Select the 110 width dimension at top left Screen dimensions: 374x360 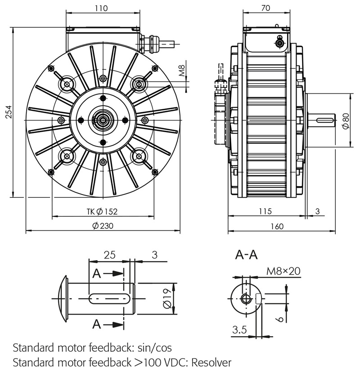pyautogui.click(x=102, y=8)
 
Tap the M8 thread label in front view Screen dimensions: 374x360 pyautogui.click(x=182, y=71)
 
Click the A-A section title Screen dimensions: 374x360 pyautogui.click(x=246, y=255)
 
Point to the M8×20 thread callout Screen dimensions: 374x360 pyautogui.click(x=284, y=271)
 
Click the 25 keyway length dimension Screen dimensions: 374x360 pyautogui.click(x=109, y=255)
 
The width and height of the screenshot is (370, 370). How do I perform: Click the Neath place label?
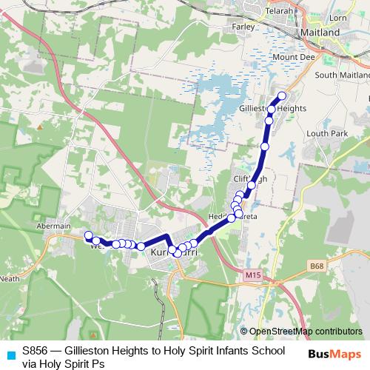click(10, 280)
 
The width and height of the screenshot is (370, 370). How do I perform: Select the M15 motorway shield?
click(253, 275)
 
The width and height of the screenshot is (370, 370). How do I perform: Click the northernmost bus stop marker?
click(281, 96)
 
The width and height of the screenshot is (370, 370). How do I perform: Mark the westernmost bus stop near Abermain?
click(88, 236)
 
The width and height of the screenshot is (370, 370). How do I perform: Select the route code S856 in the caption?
click(36, 350)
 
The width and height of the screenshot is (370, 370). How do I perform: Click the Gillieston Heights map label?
click(273, 108)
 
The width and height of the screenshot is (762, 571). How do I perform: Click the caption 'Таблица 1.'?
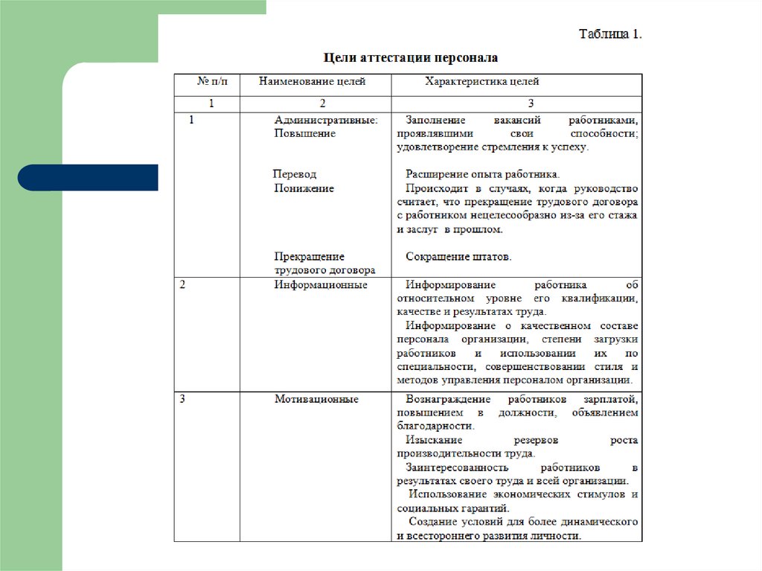[610, 34]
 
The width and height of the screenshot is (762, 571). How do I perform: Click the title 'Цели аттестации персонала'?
[410, 57]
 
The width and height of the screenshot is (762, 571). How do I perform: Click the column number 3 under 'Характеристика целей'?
[531, 103]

**Directive:**
Copy out the entries from the line containing "bus stop marker?" through the end of the entries, keeping both ends, and leave the pictures out of your copy.

**Result of the task:**
The width and height of the screenshot is (370, 370). How do I perform: Click the northernmost bus stop marker?
click(281, 96)
 
The width and height of the screenshot is (370, 370). How do I perform: Mark the westernmost bus stop near Abermain?
click(88, 236)
 
The width and height of the screenshot is (370, 370). How do I perform: Select the route code S856 in the caption?
click(36, 350)
 
The width and height of the screenshot is (370, 370). How do I perform: Click the Gillieston Heights map label?
click(273, 108)
 
The width and height of the screenshot is (762, 571). How do I perform: Click the caption 'Таблица 1.'?
[610, 34]
 
The width and height of the screenshot is (762, 571). How do I perform: Click the title 'Цели аттестации персонала'?
[410, 57]
 
The width and height of the screenshot is (762, 571). How do I perform: Click the column number 3 under 'Характеристика целей'?
[531, 103]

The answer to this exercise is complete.